Friday, August 25, 2006

Intimations of an Immortal


I first visited Birdland in NYC when I was 16. My friends Connie and David's family loved jazz and played it constantly. This was as magical as the loaves and fishes to me as I was forced to listen to music furtively in my room because my parents had no appreciation for jazz and favored Gilbert and Sullivan.

Miracles happen sometimes, and they allowed me to go to Birdland if my older brother went along as chaperone. So Connie, David, my brother and I drove into Manhattan and found a table in the famous nightclub with thick blue smoke hanging like a solid entity halfway down from the ceiling.

Dizzy Gillespie was playing, and he sat at our table during all his breaks as he and Connie seemed to share a genuine, strong connection. He was a charming man with natural elegance and an intellectual fascination with everything, and he encouraged us to stretch our minds, too. He was friendly, outgoing, kind and humorous, and while I knew I was in the presence of greatness, I'm not sure I realized quite how great he was until later because he was so unaffected and egoless. Or maybe I did, as I bought all his albums and played them until the grooves disappeared.

My brother returned to college and my friends continued to bootleg me into Birdland while my parents thought I was at other girls' slumber parties. Whenever Dizzy was there, we were there. Charlie Parker was also on the bill once, but Dizzy was our destination, our god. He was a king among men.

A few years later, Connie gave birth to Dizzy Gillespie's only child, a chubby angel named Jeanie but called Tootsie by all. When she was three, I watched in awe as she sat in front of a blaring loudspeaker and arranged pickup sticks in perfect rhythm to the beat. At twelve she wore glasses, a mop of curls, and her trademark dimpled smile. She grew up as children do, and became an accomplished jazz singer. I've lost track of her family and Dizzy Gillespie died in 1993, but I still think of those Birdland nights as the best moments of my early adulthood.

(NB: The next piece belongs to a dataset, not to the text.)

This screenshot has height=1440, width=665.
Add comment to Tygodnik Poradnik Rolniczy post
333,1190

The energy in that small, smoky club was electric. It took me to levels of awareness I had never imagined and opened a million doors in my young mind. Listening to those sublime musicians create new forms of art made me realize that there are no limits on the human spirit or our abilities if what we want to do is purely and simply the best that is in us.

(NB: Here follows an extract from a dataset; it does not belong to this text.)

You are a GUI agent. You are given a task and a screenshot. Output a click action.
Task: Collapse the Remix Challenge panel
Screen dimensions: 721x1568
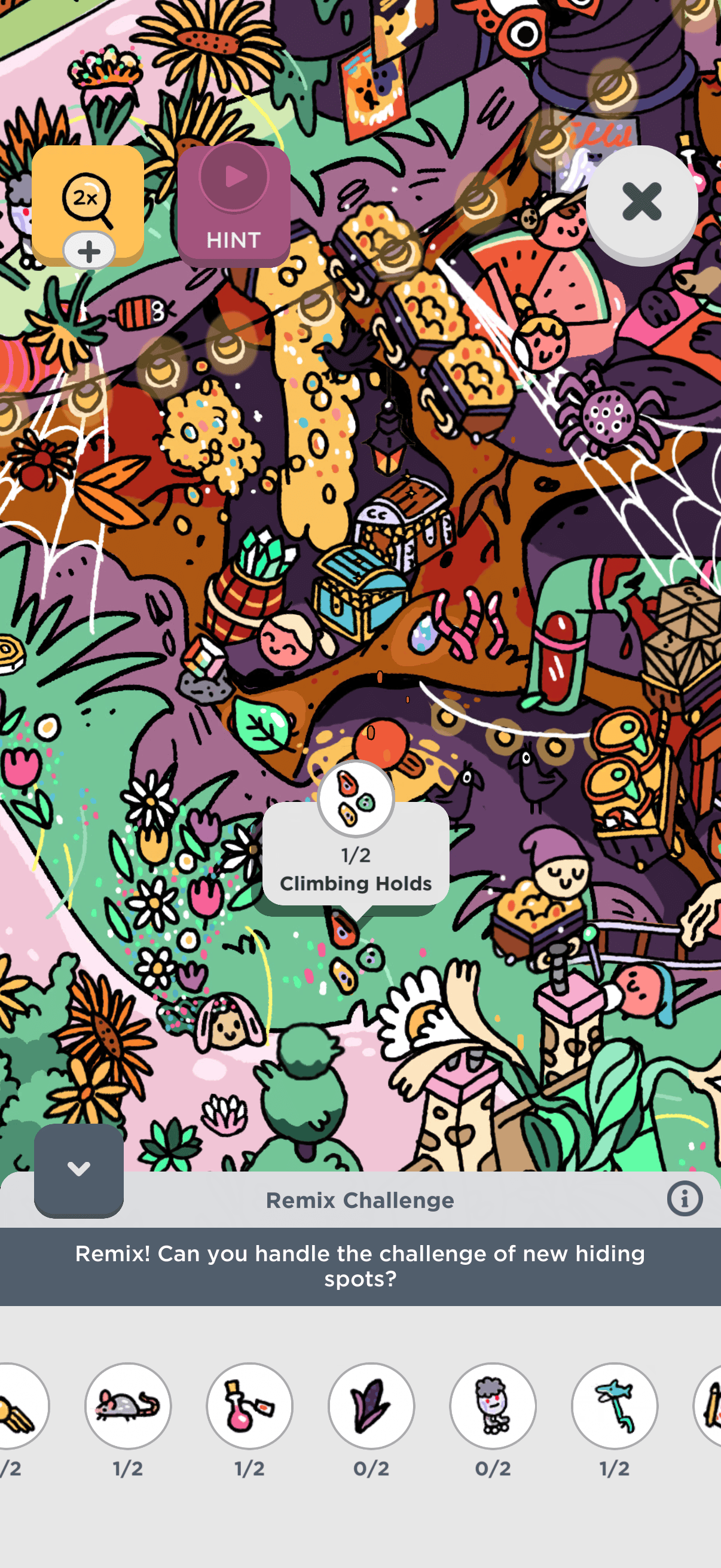(78, 1169)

In 1964, with his accustomed good humor, Dizzy Gillespie attempted to run for president, promising that if elected, the White House would be renamed The Blues House, Ray Charles would be appointed Librarian of Congress and Miles Davis head of the CIA. Imagine where we'd be now had he pulled that one off!

9 comments:

kwesi said...

We be jamming! Yeah mon.

heartinsanfrancisco said...

"Make Music, Not War..."

kwesi said...

BTW Heart, this was a great post. I'm a lover of story and it was great sitting at the table with you, being outlanding and rebellious for the sake of music, one of the other loves of my life. Here's to taking risk for the soul.

heartinsanfrancisco said...

I think when it comes down to it, all risks are for the soul.

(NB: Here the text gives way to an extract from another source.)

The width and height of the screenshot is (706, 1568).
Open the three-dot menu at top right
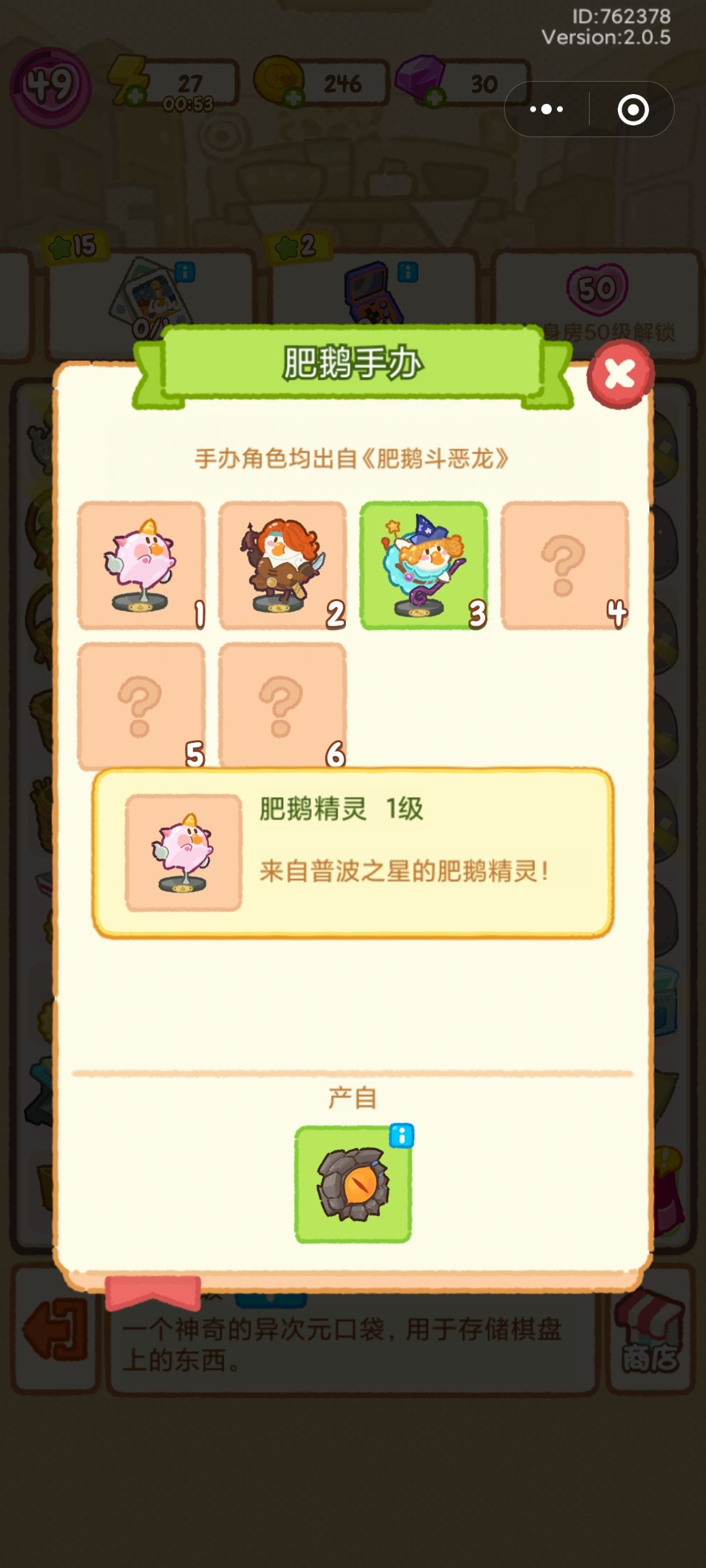pos(546,110)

I love story, too. And music!

Glad you could make it to that table. :<)

Stephen said...

another personal acquaintance we have in common. I met Dizzy in 1973 when he played a week long engagement at a theatre I work at. What a lovely, funny man.

heartinsanfrancisco said...

Hey, Birthday Boy, I had no idea you'd met him. He was, indeed, a beautiful and delightful man. And he performed until one month before he died! We should all enjoy such productive lives.

urban-urchin said...

Wow! What a cool story. It must have been amazing to *discover* jazz for yourself...

heartinsanfrancisco said...

Yeah, the great thing about jazz is that every time you hear it, you discover new things.

I also love chamber music, but it's all there already, the same notes that have been played for centuries, not open to interpretation in the same way as jazz, which is like a living thing.

That was my long answer. Short answer: YES.

heartinsanfrancisco said...

Correction: In my response to Stephen's comment, I said that Dizzy performed a month before he died. He had cancer and couldn't. I had read Maynard Ferguson's obituary yesterday and somehow, they ran together in my head because I was thinking about Dizzy. I don't usually get my trumpeters confused. My bad.